◆ **INSTRUCTIONS**
1: In the forum thread about MinimalisTimer, why was the timer given that name? Answer in one to three sentences.
2: Format the stretch of the records from the line containing "You are a computer-use agent. The image size is (1920, 1080)." through the line containing "Looking at the screenshot, I should 84,156." as a Markdown table with the columns Nr and Line. Number each row and leave out blank lines.

◆ **READING TEXT**
──────────────────────────────

# MinimalisTimer released!



## molarmanful (Apr 20, 2015)

Okay, just made an online timer. Nothing special... but it looks nice . Besides, it works on mobile devices, too! So give it a go here: http://molarmanful.github.io/minimalistimer. Oh, and if you're using it on a mobile device, try playing around with the device orientation.

The main goal of this timer was to keep stuff simple (hence the name MinimalisTimer). But it's nice, so yeah. It works...

Suggestions? Compliments? Constructive criticism? Anything like the previously stated?

PS.: I'm looking for an optimal Skewb scrambler written in Javascript. Sort of like Lucas Garron's Mark 2. If any of y'all have one, I'd like it please!


----------



## luka332 (Apr 20, 2015)

I like it.


----------



## Lucas Garron (Apr 20, 2015)

molarmanful said:


> Suggestions? Compliments? Constructive criticism? Anything like the previously stated?



Make it more minimalist. ;-)



molarmanful said:


> PS.: I'm looking for an optimal Skewb scrambler written in Javascript. Sort of like Lucas Garron's Mark 2. If any of y'all have one, I'd like it please!



Check out Shuang Chen's skewb solver (used by qqTimer).


----------



## TDM (Apr 20, 2015)

How do you add penalties?

Also, a minor bug: if you get an average of 5 and then delete enough solves such that you have less than 5 solves, the Ao5 in the statistics will remain the same even if you then get some other completely different times, until you have 5 times again. So even when you have four solves and you could still calculate an average of 5, it hasn't updated yet because you don't have five times.

Aside from that I like it though. It's a shame the URL isn't as easy to remember as other timers'


----------



## Calode (Apr 21, 2015)

Holy cow. I was just starting to work on a timer with this name, idea and general appearance. I was going to use google material and model off of cstimer though. Interesting timer though!

──────────────────────────────

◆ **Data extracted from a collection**
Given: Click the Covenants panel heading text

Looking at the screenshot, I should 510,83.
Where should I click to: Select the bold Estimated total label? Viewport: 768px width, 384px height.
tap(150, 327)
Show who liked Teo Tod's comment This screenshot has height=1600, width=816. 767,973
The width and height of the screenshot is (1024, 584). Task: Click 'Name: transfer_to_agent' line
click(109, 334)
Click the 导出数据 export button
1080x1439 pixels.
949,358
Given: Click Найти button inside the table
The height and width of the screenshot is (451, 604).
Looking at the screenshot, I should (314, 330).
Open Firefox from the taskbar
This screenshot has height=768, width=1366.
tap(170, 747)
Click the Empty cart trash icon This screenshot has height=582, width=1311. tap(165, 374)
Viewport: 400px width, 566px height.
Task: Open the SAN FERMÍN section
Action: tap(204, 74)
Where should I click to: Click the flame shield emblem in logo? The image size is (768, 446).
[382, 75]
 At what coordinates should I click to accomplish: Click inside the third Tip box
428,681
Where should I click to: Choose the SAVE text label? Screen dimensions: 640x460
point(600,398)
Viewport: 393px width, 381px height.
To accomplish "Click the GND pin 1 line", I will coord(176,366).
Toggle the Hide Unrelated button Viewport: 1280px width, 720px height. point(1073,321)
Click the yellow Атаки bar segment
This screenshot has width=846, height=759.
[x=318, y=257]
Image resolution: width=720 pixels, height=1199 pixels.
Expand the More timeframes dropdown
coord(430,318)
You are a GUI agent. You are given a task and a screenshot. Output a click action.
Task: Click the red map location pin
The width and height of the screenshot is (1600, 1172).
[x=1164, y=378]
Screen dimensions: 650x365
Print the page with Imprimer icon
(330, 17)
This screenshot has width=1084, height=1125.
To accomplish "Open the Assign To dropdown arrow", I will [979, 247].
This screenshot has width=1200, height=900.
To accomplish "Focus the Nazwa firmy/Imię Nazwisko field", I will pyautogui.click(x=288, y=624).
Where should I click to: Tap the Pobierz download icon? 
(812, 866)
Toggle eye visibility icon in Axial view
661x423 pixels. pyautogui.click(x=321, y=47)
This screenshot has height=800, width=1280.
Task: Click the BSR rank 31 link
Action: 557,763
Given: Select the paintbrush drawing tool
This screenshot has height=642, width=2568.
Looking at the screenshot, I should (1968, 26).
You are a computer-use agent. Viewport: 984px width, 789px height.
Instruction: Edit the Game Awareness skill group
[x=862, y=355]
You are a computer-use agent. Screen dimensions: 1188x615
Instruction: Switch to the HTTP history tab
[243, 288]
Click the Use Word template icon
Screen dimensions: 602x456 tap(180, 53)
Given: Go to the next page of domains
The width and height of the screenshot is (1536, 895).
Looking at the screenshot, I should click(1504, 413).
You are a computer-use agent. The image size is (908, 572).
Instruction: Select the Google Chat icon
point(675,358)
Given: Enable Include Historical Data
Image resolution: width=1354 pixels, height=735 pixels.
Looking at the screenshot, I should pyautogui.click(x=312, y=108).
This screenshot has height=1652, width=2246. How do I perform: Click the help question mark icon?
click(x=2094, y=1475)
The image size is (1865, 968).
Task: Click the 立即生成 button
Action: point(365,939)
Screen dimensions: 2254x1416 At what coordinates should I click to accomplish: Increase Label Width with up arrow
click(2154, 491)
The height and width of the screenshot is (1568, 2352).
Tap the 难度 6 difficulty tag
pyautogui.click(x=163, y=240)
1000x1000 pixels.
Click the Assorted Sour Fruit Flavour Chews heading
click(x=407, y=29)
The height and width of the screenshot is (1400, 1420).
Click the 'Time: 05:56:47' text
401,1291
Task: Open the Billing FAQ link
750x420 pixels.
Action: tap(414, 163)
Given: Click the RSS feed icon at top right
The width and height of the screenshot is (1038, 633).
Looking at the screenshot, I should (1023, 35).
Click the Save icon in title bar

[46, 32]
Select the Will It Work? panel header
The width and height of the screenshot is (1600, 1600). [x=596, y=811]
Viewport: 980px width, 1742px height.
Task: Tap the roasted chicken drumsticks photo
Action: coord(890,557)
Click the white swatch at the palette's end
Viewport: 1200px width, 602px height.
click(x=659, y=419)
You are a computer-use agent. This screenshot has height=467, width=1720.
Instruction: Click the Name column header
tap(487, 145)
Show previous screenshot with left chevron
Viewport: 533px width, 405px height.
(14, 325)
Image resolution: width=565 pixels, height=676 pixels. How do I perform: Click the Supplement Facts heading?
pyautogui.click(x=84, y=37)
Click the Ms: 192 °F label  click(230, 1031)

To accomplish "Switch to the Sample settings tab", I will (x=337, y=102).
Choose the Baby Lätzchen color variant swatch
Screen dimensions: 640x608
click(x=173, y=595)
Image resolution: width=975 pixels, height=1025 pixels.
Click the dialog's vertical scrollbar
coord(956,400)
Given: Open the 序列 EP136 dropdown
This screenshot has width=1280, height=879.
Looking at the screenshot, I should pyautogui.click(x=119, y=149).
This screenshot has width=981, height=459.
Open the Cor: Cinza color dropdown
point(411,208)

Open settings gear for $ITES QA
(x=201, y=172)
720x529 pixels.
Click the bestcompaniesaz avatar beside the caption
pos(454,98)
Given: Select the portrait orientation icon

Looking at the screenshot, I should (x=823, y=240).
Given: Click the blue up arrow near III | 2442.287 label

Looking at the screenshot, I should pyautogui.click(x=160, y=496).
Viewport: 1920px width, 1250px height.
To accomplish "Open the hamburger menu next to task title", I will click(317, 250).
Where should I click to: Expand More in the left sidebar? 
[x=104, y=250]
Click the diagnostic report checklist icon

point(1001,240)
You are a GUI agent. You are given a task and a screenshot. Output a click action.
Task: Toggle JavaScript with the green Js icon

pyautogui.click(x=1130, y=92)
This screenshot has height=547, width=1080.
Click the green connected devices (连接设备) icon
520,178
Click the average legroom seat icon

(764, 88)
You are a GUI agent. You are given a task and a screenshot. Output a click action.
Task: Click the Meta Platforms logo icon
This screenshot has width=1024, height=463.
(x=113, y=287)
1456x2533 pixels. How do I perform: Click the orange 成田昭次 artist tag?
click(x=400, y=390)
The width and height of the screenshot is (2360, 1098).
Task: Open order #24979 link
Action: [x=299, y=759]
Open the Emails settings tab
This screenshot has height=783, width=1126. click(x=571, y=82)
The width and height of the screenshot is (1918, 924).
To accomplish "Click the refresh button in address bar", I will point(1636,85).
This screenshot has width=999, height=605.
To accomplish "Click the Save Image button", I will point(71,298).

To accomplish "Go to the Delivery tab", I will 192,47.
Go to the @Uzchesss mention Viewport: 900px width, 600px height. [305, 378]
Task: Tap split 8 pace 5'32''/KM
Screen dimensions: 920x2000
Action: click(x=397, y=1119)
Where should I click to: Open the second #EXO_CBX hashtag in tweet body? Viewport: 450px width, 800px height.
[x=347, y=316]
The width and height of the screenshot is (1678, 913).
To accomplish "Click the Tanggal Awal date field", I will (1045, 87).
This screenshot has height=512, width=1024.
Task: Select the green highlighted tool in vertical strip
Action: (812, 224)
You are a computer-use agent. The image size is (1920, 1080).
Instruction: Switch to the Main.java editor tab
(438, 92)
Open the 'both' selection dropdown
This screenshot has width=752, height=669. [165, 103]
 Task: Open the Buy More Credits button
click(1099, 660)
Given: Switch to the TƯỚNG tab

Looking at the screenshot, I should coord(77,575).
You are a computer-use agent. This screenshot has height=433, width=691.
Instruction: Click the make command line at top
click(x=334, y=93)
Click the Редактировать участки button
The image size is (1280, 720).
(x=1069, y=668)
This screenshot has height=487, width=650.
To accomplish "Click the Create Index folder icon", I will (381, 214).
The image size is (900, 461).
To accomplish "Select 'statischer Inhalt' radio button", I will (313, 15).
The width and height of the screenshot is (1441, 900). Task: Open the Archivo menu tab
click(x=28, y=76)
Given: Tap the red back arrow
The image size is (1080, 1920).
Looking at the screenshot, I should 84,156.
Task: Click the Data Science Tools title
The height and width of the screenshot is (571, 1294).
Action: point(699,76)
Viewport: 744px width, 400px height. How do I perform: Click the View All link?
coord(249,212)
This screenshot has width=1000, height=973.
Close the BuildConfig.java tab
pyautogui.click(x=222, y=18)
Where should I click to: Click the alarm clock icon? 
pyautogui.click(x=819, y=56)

──────────────────────────────

◆ **ANSWER LIST**
1: The main goal of the timer was to keep things simple, which is where the name MinimalisTimer comes from.

2:
| Nr | Line |
|---|---|
| 1 | You are a computer-use agent. The image size is (1920, 1080). |
| 2 | Instruction: Switch to the Main.java editor tab |
| 3 | (438, 92) |
| 4 | Open the 'both' selection dropdown |
| 5 | This screenshot has width=752, height=669. [165, 103] |
| 6 |  Task: Open the Buy More Credits button |
| 7 | click(1099, 660) |
| 8 | Given: Switch to the TƯỚNG tab |
| 9 | Looking at the screenshot, I should coord(77,575). |
| 10 | You are a computer-use agent. This screenshot has height=433, width=691. |
| 11 | Instruction: Click the make command line at top |
| 12 | click(x=334, y=93) |
| 13 | Click the Редактировать участки button |
| 14 | The image size is (1280, 720). |
| 15 | (x=1069, y=668) |
| 16 | This screenshot has height=487, width=650. |
| 17 | To accomplish "Click the Create Index folder icon", I will (381, 214). |
| 18 | The image size is (900, 461). |
| 19 | To accomplish "Select 'statischer Inhalt' radio button", I will (313, 15). |
| 20 | The width and height of the screenshot is (1441, 900). Task: Open the Archivo menu tab |
| 21 | click(x=28, y=76) |
| 22 | Given: Tap the red back arrow |
| 23 | The image size is (1080, 1920). |
| 24 | Looking at the screenshot, I should 84,156. |